TEKS BACAAN.
□ □ □ □ □
Tenggarong – Anggota DPRD Kabupaten Kutai Kartanegara (Kukar), H.M. Jamjari (HMJ), menghadiri Apel Peringatan Peristiwa Perjuangan Merah Putih Sanga-Sanga ke-79 Tahun 2026 yang digelar pada Selasa (27/1/2026). Kegiatan tersebut dipusatkan di Lapangan Taman Palagan, Kecamatan Sanga-Sanga, sebagai bentuk penghormatan atas perjuangan heroik masyarakat Sanga-Sanga dalam mempertahankan kemerdekaan Republik Indonesia.
Apel peringatan tahun ini mengusung tema “Semangat Juangmu Sebagai Teladan Terbaikku”, yang menjadi pengingat penting bagi seluruh elemen bangsa untuk terus meneladani nilai-nilai perjuangan para pahlawan. Upacara berlangsung khidmat dan diikuti oleh unsur Pemerintah Daerah, DPRD, TNI-Polri, pelajar, organisasi masyarakat, serta warga Sanga-Sanga.
HM Jamjari yang merupakan mantan purnawirawan Tentara Nasional Indonesia (TNI) dan juga anggota DPRD kutai kartanegara mengaku bangga dapat turut serta dalam apel peringatan tersebut setiap tahun Menurutnya, Peristiwa Merah Putih Sanga-Sanga bukan sekadar catatan sejarah, tetapi simbol keberanian, pengorbanan, dan kecintaan terhadap tanah air
“Saya merasa bangga bisa ikut apel ini sebagai bentuk penghormatan terhadap para pejuang kemerdekaan, khususnya masyarakat Sanga-Sanga. Perjuangan mereka adalah kehormatan bagi bangsa Indonesia,” ujar Jamjari usai apel.
Ia menegaskan, semangat juang yang diwariskan para pahlawan harus menjadi spirit bagi generasi masa kini dalam menjaga keutuhan Negara Kesatuan Republik Indonesia (NKRI) serta merawat persatuan dan kedamaian yang telah diperjuangkan dengan darah dan air mata.
Lebih lanjut, Jamjari menyampaikan bahwa nilai perjuangan Sanga-Sanga harus diterjemahkan dalam kerja nyata, baik oleh pemerintah maupun masyarakat. Hal tersebut dapat diwujudkan melalui penguatan persatuan dan toleransi, peningkatan kualitas sumber daya manusia, serta pembangunan daerah yang berkeadilan dan berkelanjutan.
“Semangat Merah Putih Sanga-Sanga harus hidup dalam tindakan nyata, bukan hanya seremoni. Kita punya tanggung jawab moral untuk melanjutkan perjuangan para leluhur melalui pembangunan yang berpihak pada rakyat,” tegasnya.
Peringatan Peristiwa Perjuangan Merah Putih Sanga-Sanga setiap tahun menjadi momentum refleksi sekaligus penguat jati diri bangsa, khususnya bagi masyarakat Kutai Kartanegara, agar terus menjaga semangat nasionalisme dan cinta tanah air.
□ □ □ □ □
SOAL LATIHAN.
**1)** Terjemahkan kalimat dari teks bacaan ini ke dalam bahasa Inggris: "Peringatan Peristiwa Perjuangan Merah Putih Sanga-Sanga setiap tahun menjadi momentum refleksi sekaligus penguat jati diri bangsa, khususnya bagi masyarakat Kutai Kartanegara, agar terus menjaga semangat nasionalisme dan cinta tanah air."
**2)** Jawab pertanyaan berikut berdasarkan teks bacaan.
(a) Di lapangan mana kegiatan apel dipusatkan?
(b) Apa tema apel peringatan tahun ini?
(c) Melalui apa saja, menurut Jamjari, nilai perjuangan Sanga-Sanga dapat diwujudkan?
**3)** Salin tanpa perubahan bagian teks bacaan mulai dari "HM Jamjari yang" sampai "dan air mata.".
Entri berikut tidak berhubungan dengan teks bacaan.
□ □ □ □ □
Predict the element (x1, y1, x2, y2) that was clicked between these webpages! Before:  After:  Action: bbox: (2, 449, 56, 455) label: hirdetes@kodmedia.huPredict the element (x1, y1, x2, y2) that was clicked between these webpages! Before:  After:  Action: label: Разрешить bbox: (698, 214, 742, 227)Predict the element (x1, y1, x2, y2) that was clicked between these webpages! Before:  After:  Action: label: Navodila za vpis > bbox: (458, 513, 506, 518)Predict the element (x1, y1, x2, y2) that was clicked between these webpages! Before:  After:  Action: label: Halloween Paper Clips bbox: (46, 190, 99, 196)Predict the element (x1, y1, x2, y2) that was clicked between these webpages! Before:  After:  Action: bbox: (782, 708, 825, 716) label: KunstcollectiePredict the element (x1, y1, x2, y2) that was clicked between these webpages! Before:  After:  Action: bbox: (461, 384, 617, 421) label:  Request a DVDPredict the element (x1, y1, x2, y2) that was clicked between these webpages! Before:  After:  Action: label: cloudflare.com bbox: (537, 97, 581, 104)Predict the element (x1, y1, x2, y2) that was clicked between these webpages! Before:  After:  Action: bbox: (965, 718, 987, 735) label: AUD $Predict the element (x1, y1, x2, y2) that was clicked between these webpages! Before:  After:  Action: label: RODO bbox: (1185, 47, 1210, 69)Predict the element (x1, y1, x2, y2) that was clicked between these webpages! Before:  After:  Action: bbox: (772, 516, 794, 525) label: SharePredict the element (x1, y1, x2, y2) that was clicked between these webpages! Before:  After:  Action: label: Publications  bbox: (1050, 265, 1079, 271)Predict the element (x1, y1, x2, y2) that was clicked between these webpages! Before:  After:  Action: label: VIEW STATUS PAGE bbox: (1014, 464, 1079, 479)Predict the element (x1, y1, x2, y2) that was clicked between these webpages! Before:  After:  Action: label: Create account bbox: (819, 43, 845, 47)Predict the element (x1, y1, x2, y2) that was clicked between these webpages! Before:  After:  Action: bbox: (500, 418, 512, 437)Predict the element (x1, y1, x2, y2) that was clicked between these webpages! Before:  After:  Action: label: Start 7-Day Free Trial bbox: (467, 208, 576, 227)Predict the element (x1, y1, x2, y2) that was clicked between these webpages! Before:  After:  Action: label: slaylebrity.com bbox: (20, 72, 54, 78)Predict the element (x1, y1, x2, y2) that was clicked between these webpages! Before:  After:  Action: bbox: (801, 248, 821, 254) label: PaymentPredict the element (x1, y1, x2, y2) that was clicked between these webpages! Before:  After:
□ □ □ □ □
KUNCI JAWABAN.
**1)** The annual commemoration of the Sanga-Sanga Red and White Struggle Event serves as a moment of reflection as well as a reinforcement of national identity, especially for the people of Kutai Kartanegara, so that they continue to uphold the spirit of nationalism and love for the homeland.

**2)**
(a) Di Lapangan Taman Palagan, Kecamatan Sanga-Sanga.
(b) “Semangat Juangmu Sebagai Teladan Terbaikku”.
(c) Melalui penguatan persatuan dan toleransi, peningkatan kualitas sumber daya manusia, serta pembangunan daerah yang berkeadilan dan berkelanjutan.

**3)**
HM Jamjari yang merupakan mantan purnawirawan Tentara Nasional Indonesia (TNI) dan juga anggota DPRD kutai kartanegara mengaku bangga dapat turut serta dalam apel peringatan tersebut setiap tahun Menurutnya, Peristiwa Merah Putih Sanga-Sanga bukan sekadar catatan sejarah, tetapi simbol keberanian, pengorbanan, dan kecintaan terhadap tanah air
“Saya merasa bangga bisa ikut apel ini sebagai bentuk penghormatan terhadap para pejuang kemerdekaan, khususnya masyarakat Sanga-Sanga. Perjuangan mereka adalah kehormatan bagi bangsa Indonesia,” ujar Jamjari usai apel.
Ia menegaskan, semangat juang yang diwariskan para pahlawan harus menjadi spirit bagi generasi masa kini dalam menjaga keutuhan Negara Kesatuan Republik Indonesia (NKRI) serta merawat persatuan dan kedamaian yang telah diperjuangkan dengan darah dan air mata.